ENTRIES SHOWN –

_ _ _ _ _

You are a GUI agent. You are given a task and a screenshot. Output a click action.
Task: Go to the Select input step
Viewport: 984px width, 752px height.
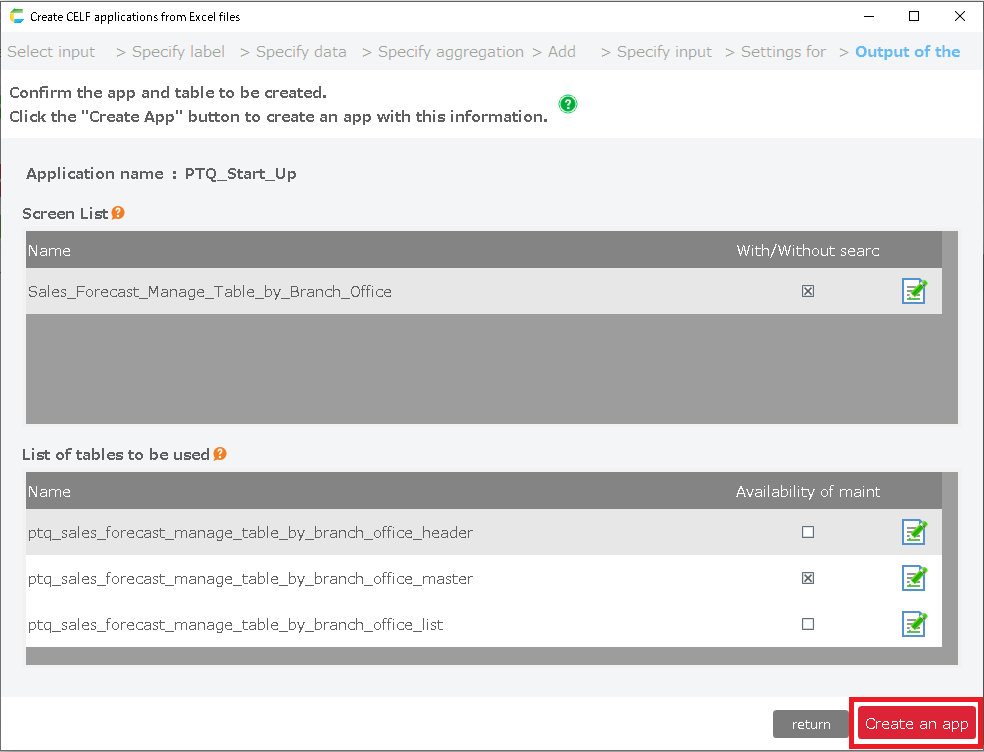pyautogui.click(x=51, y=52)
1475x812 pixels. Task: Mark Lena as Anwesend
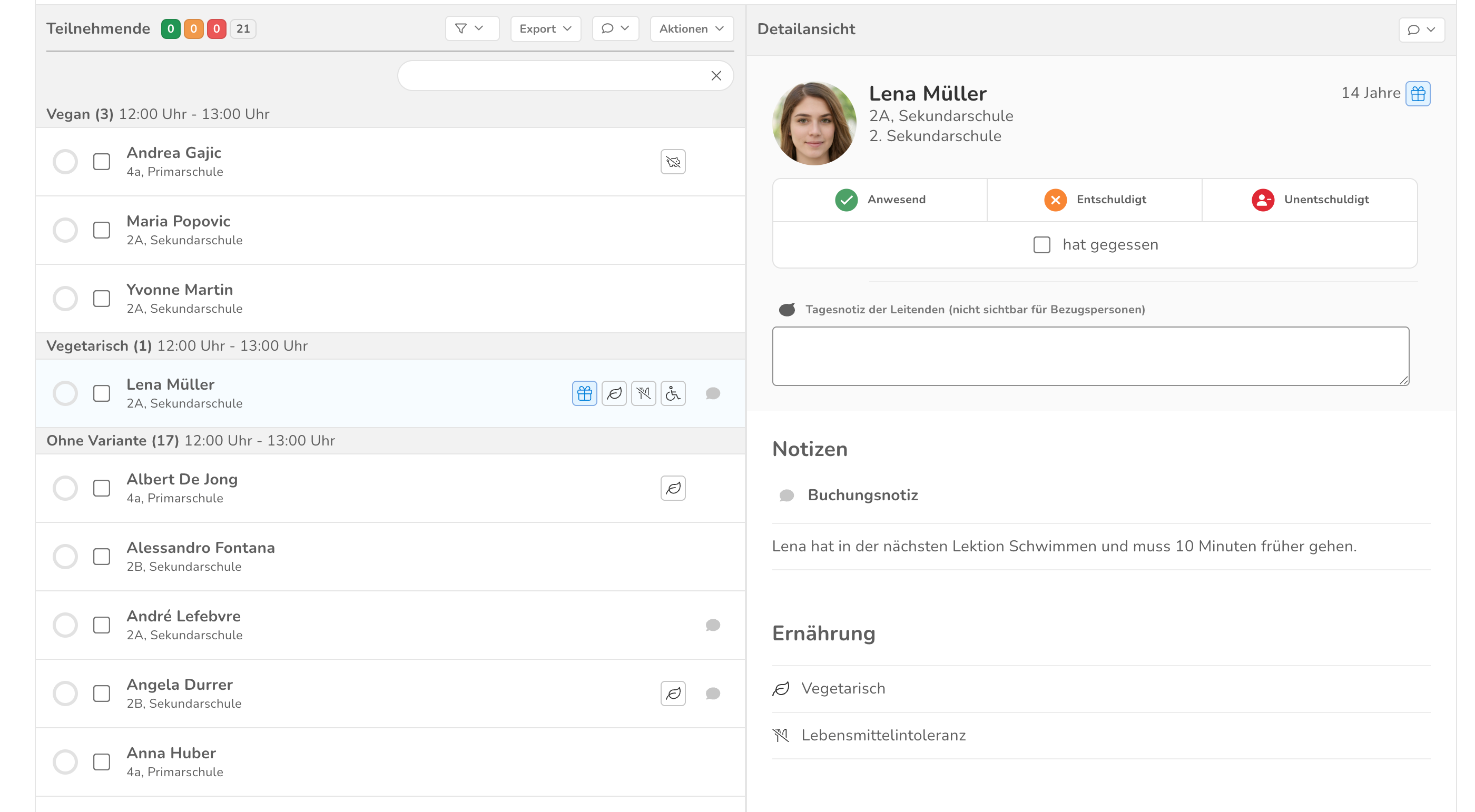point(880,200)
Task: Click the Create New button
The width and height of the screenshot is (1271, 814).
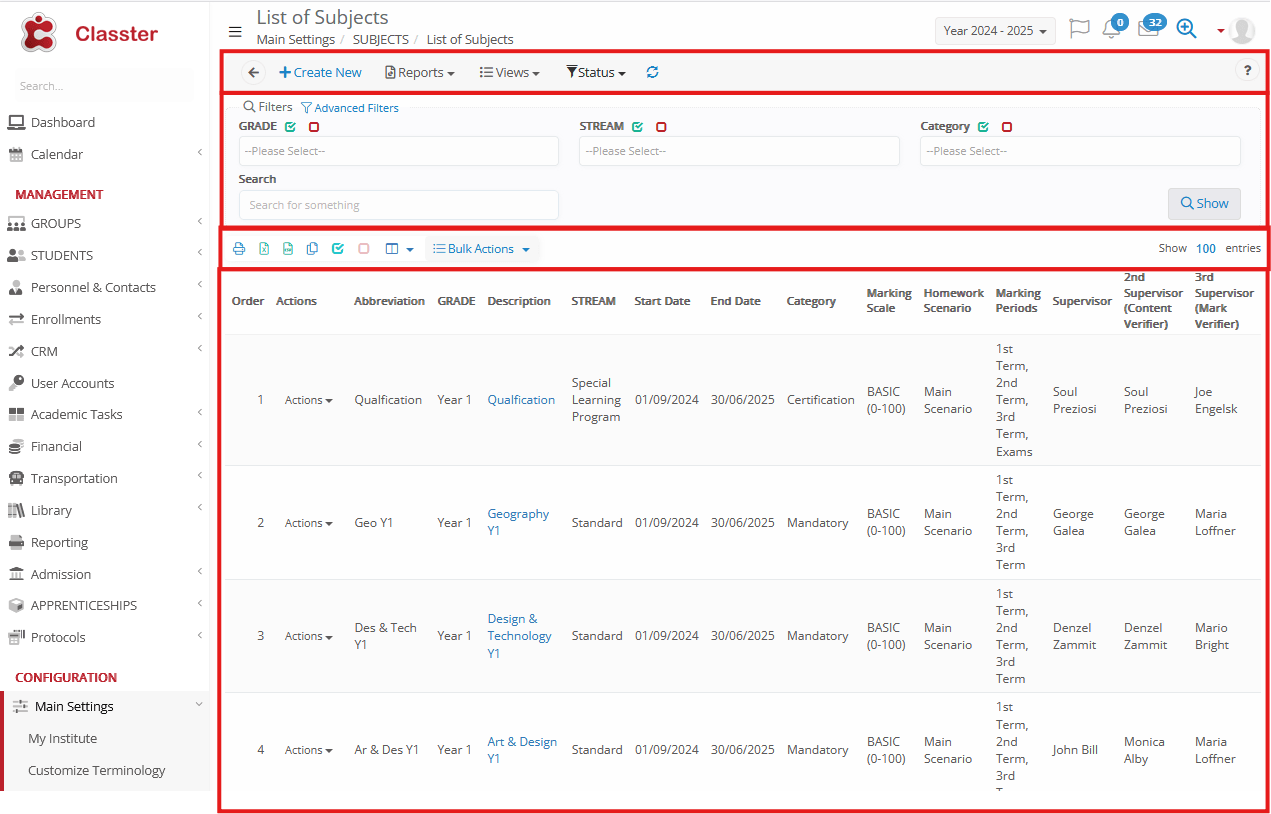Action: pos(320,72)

_ _ _ _ _

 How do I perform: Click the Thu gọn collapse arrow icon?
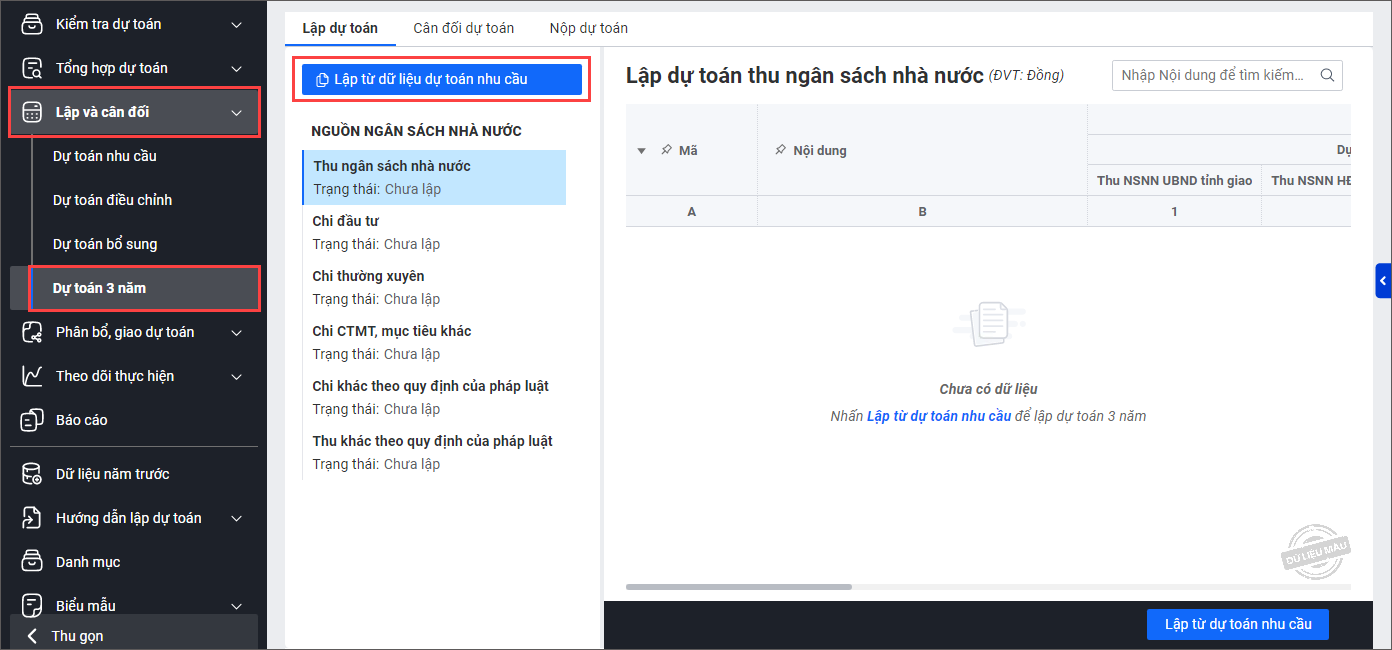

_ _ _ _ _

WORK TO BE COMPLETED – Return each line of the data above that contains the word "screenshot".

EXERCISE SOLUTION –
You are a GUI agent. You are given a task and a screenshot. Output a click action.
The width and height of the screenshot is (1271, 814).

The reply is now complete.